Your answer should be the records again, unchanged in wording and free of images.

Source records
****************
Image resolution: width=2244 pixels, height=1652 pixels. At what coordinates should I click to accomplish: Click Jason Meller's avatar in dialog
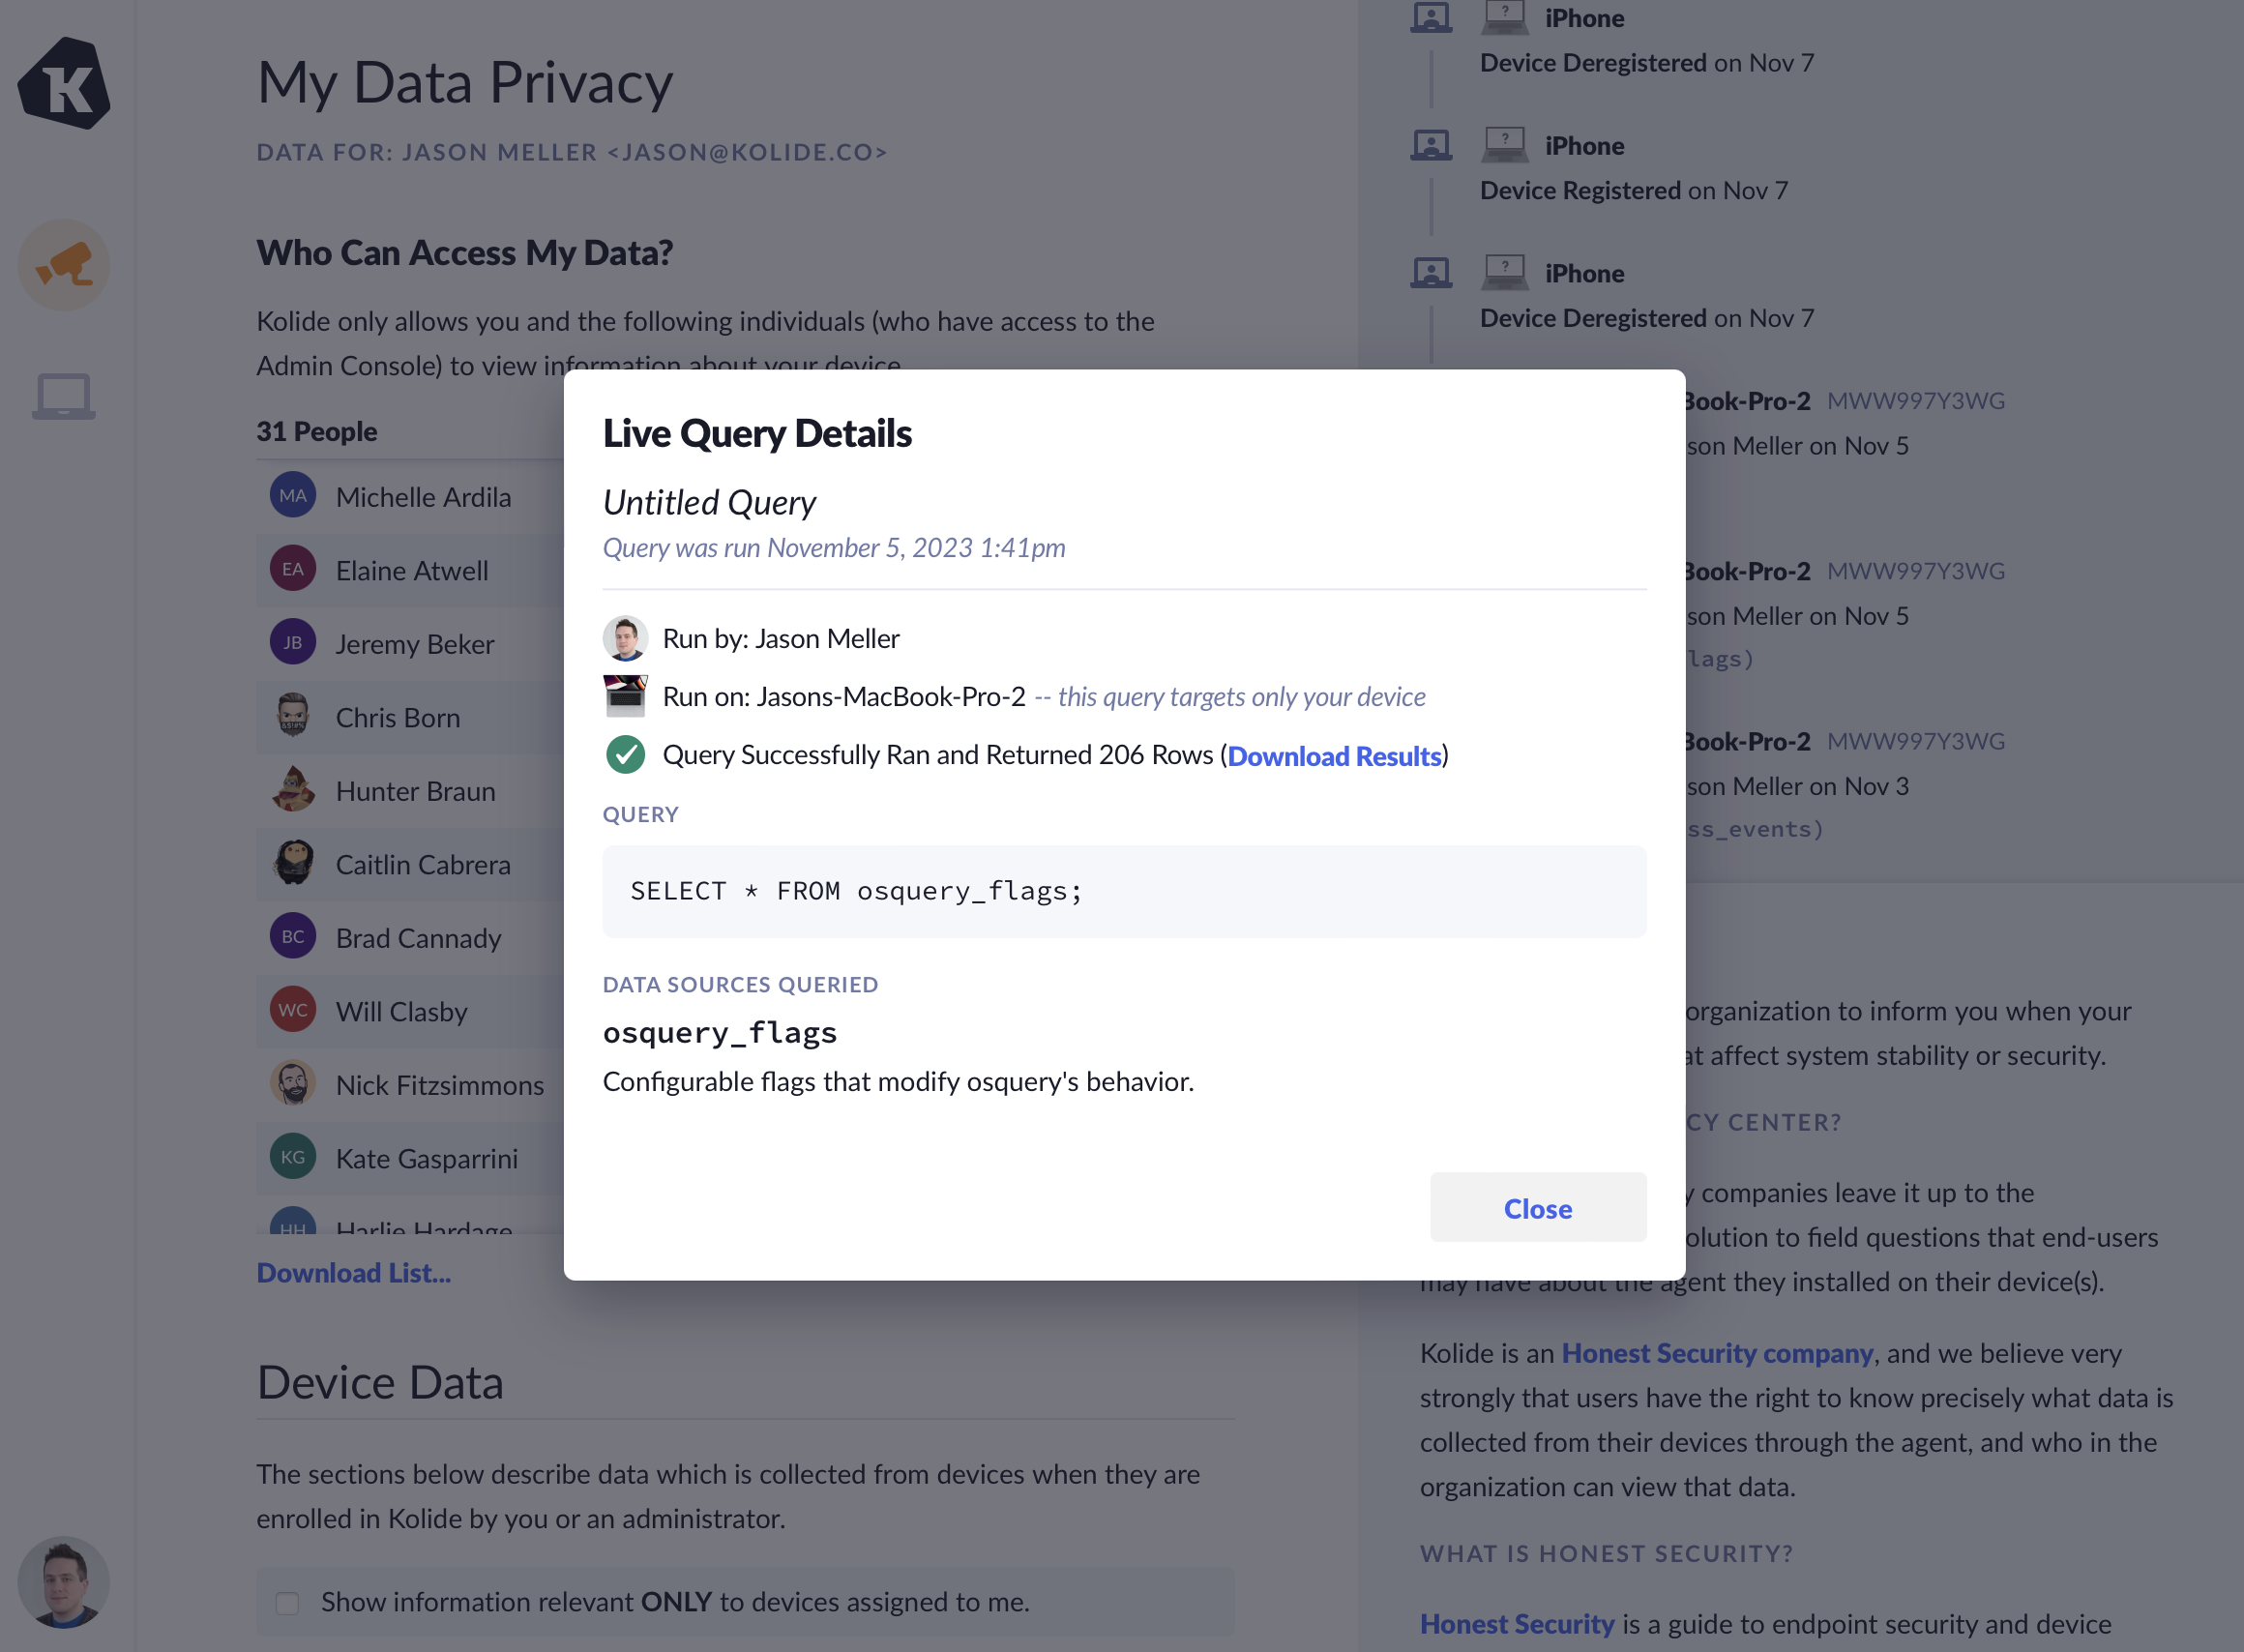point(625,638)
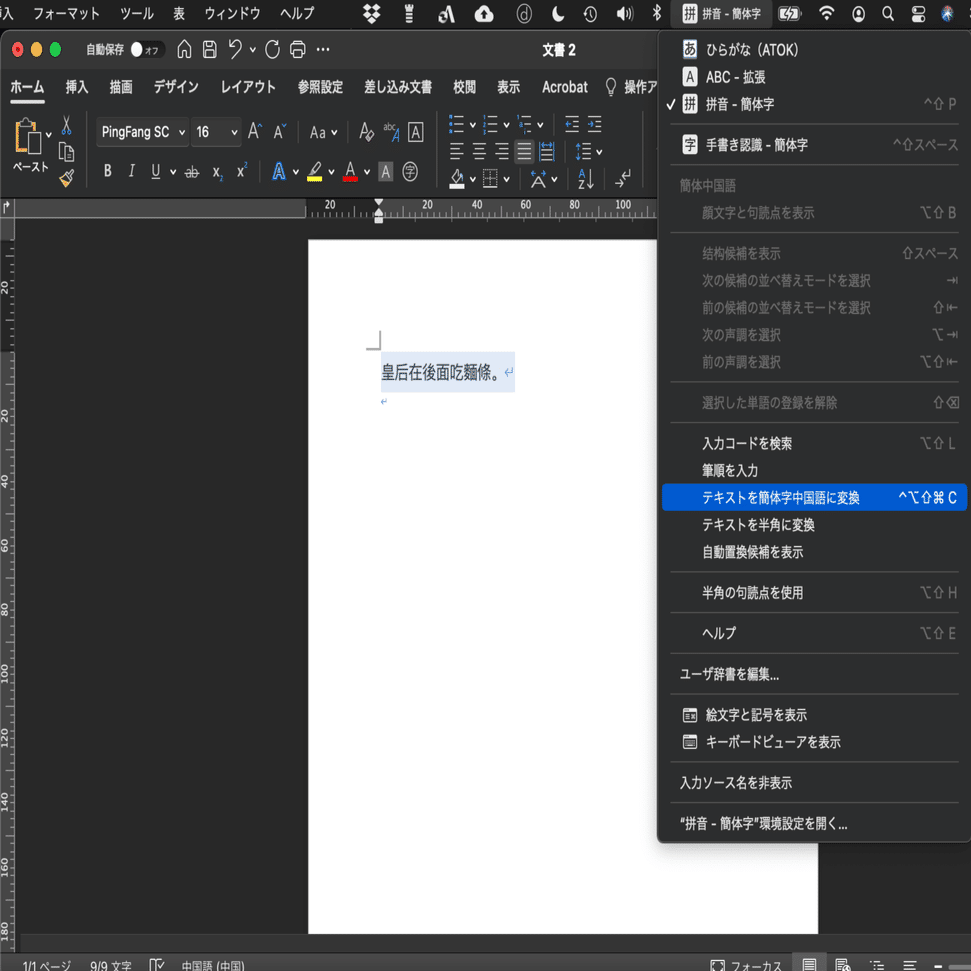The width and height of the screenshot is (971, 971).
Task: Choose テキストを簡体字中国語に変換 menu item
Action: tap(785, 497)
****************
▸ EXERCISE ANSWER:
Image resolution: width=2244 pixels, height=1652 pixels. At what coordinates should I click to accomplish: Click Jason Meller's avatar in dialog
point(625,638)
The width and height of the screenshot is (971, 971).
Task: Choose テキストを簡体字中国語に変換 menu item
Action: tap(785, 497)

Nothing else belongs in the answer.